(AIM OF THE TASK) Change "Clothing" to "Accessories" in everything from the line containing "Given: Click the Clothing section heading" down to the end of the listing below, and give those lines back with all else unchanged and the pictures left out.

(AVAILABLE DATA)
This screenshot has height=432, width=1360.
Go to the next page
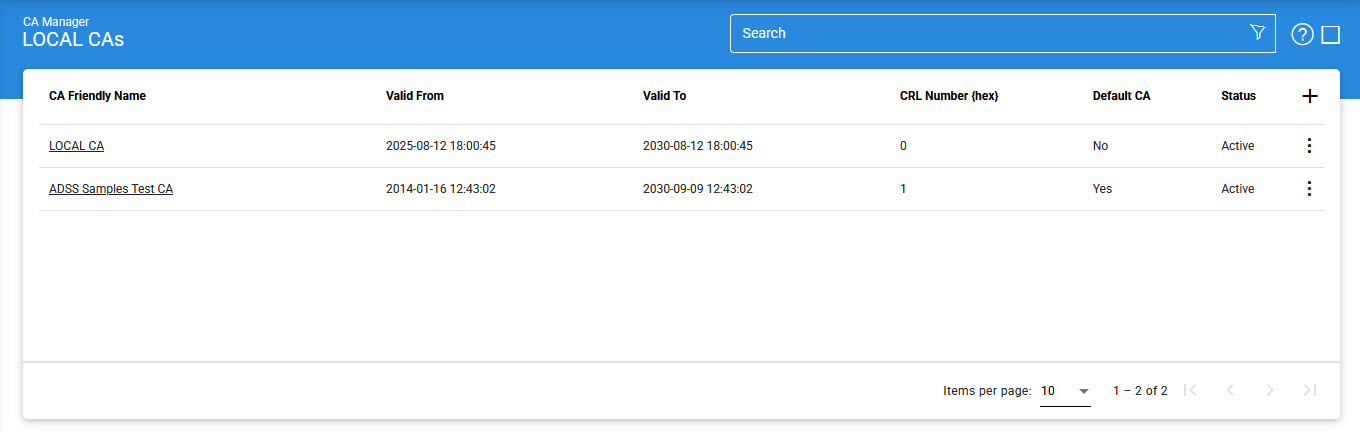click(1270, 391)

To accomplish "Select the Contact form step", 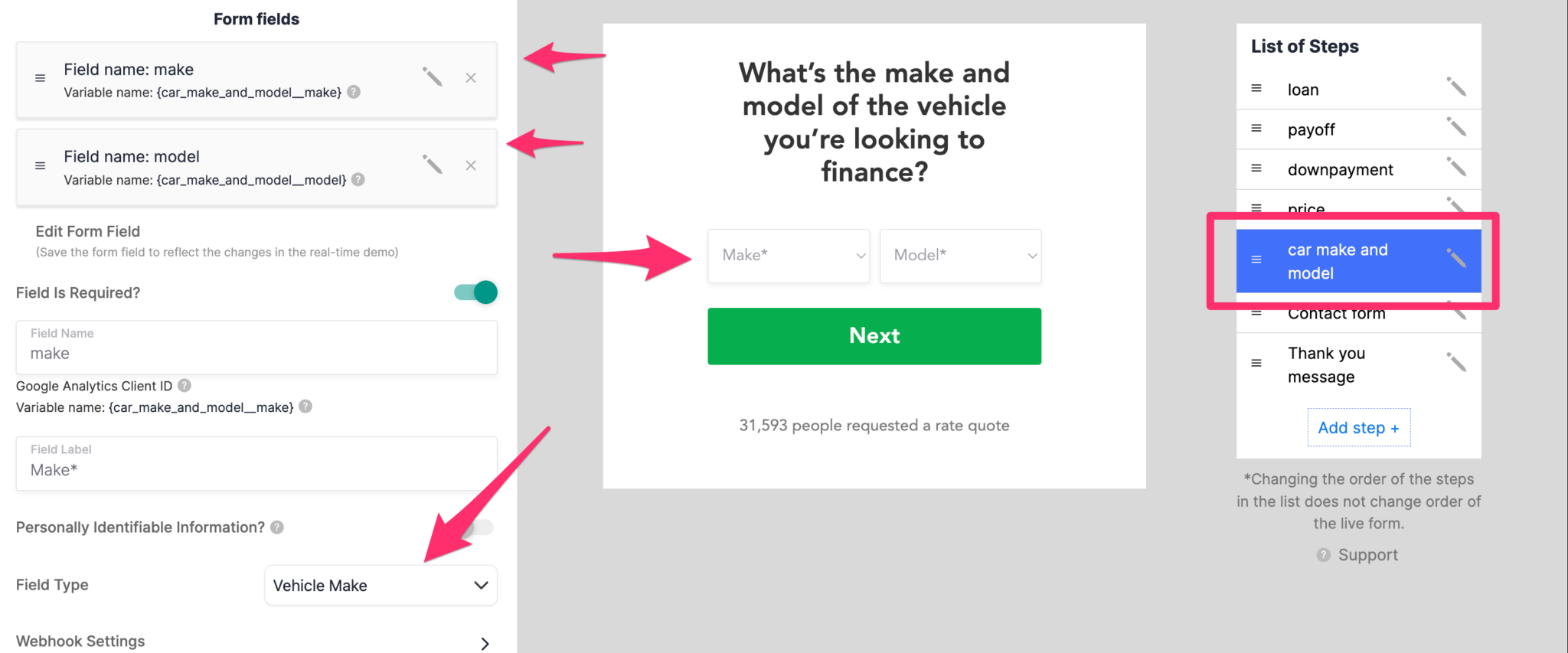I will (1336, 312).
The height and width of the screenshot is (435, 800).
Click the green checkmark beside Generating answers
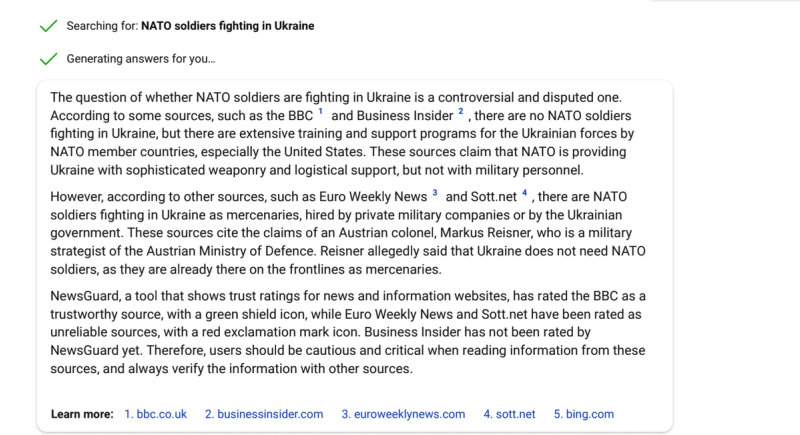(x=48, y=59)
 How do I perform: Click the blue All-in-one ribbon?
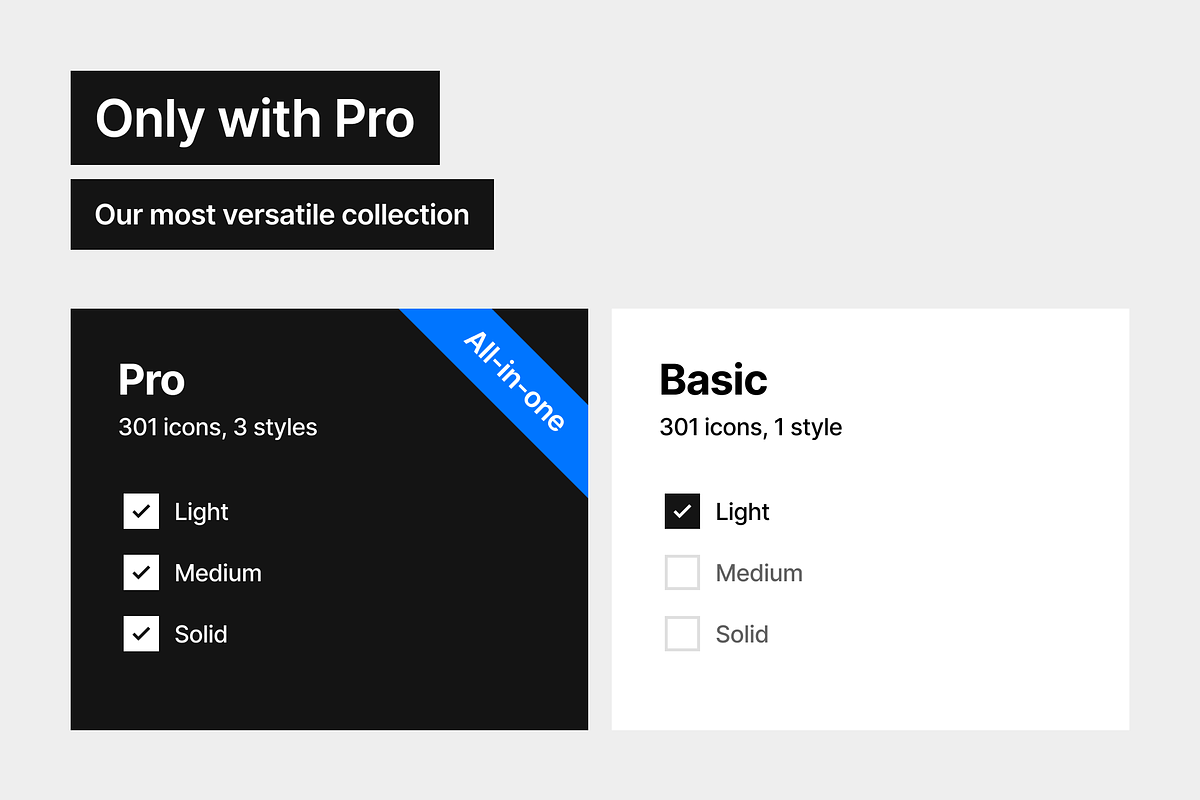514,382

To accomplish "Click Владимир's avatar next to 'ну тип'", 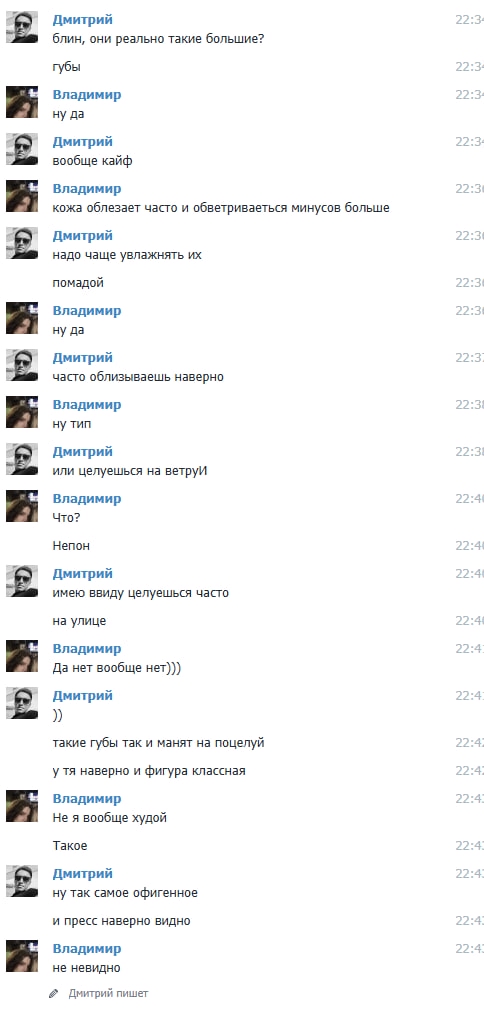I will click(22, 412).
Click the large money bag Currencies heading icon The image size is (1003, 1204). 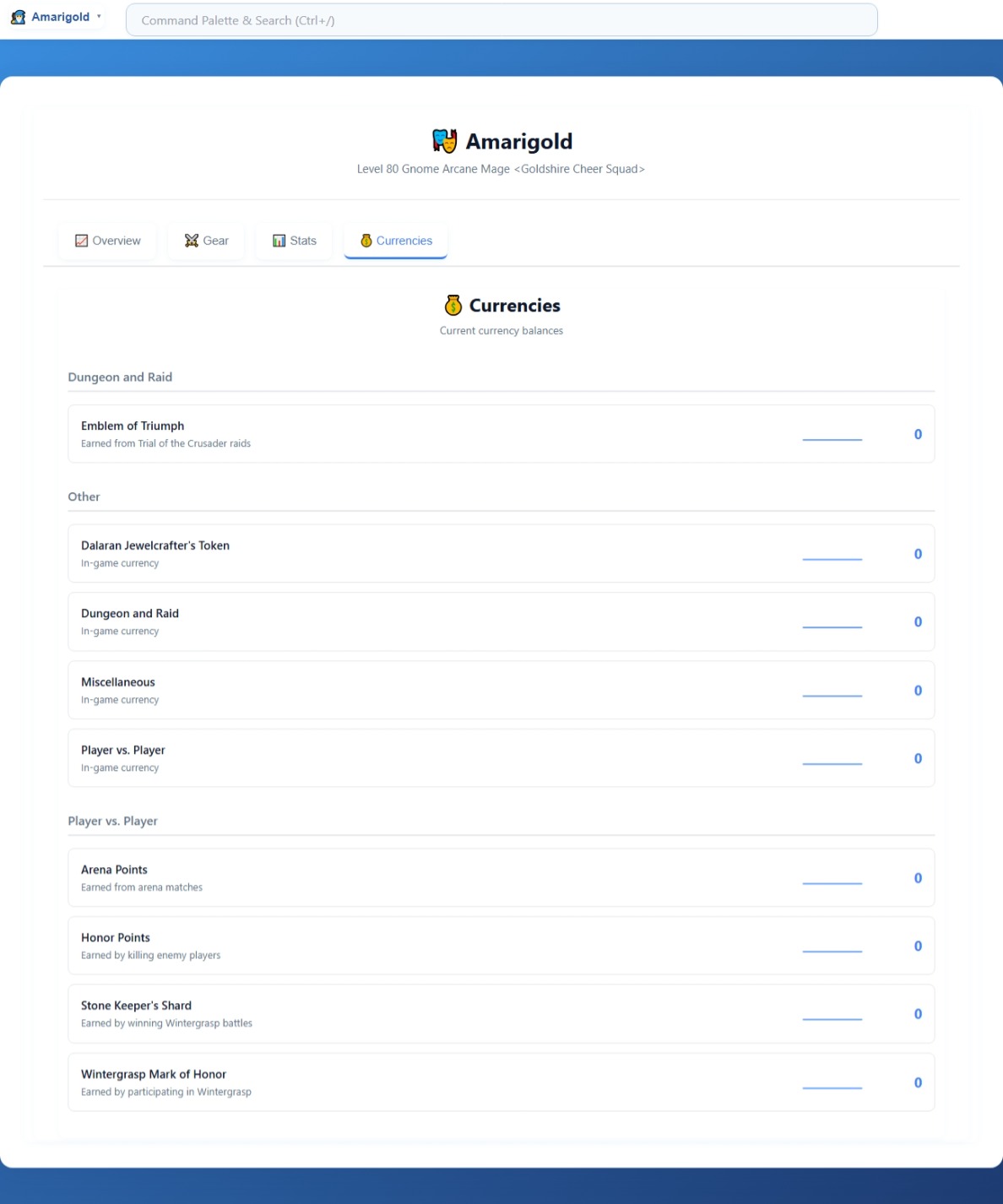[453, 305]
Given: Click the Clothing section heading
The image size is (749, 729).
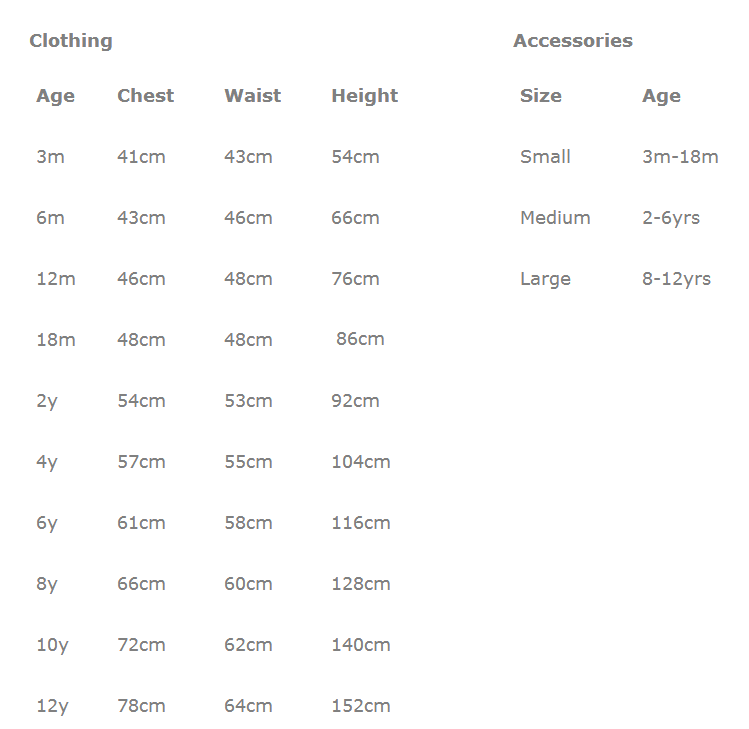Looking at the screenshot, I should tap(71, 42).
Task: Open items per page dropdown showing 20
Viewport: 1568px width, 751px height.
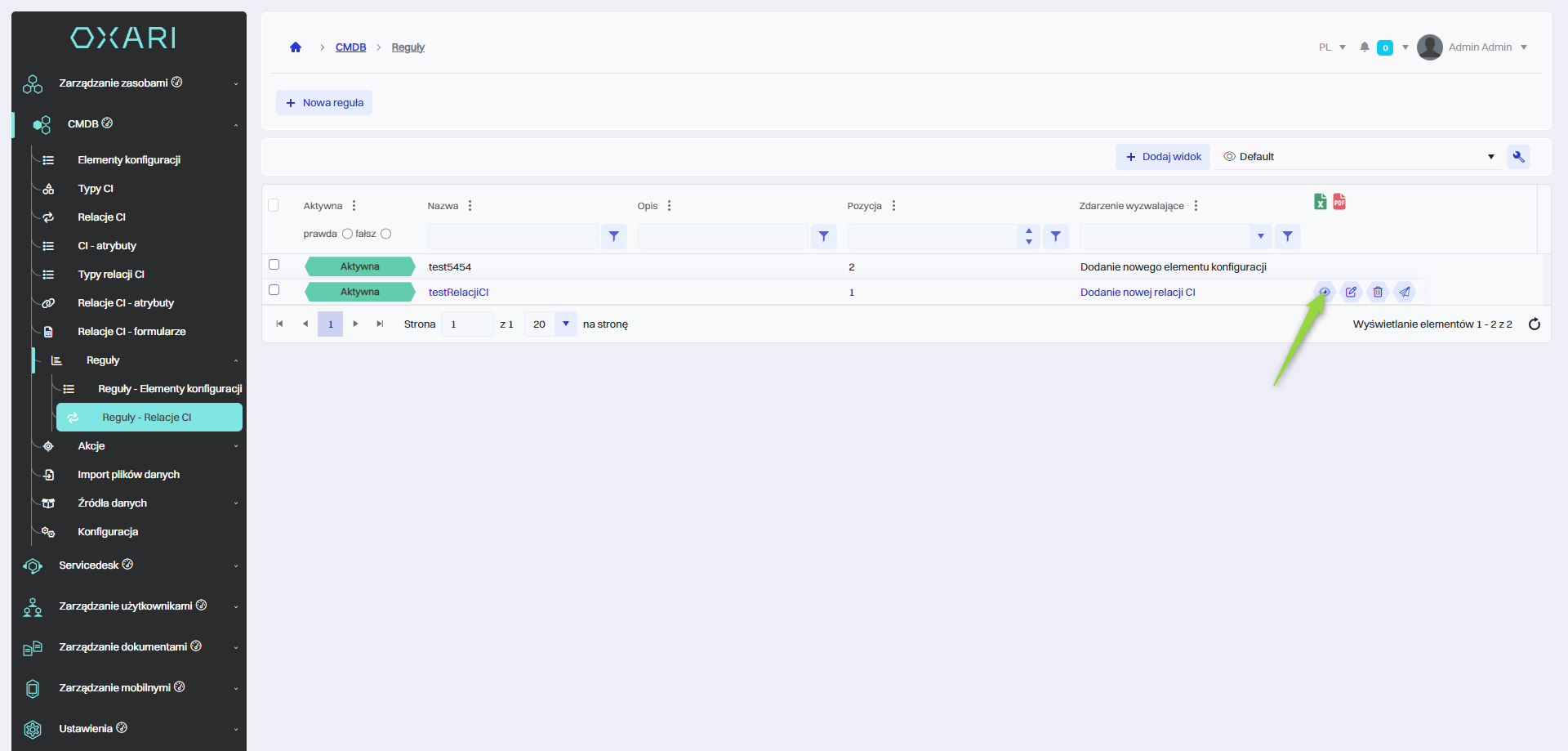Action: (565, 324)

(EXERCISE SOLUTION)
Given: Click the Accessories section heading
The image size is (749, 729).
Looking at the screenshot, I should tap(71, 42).
Task: Open items per page dropdown showing 20
Viewport: 1568px width, 751px height.
Action: (565, 324)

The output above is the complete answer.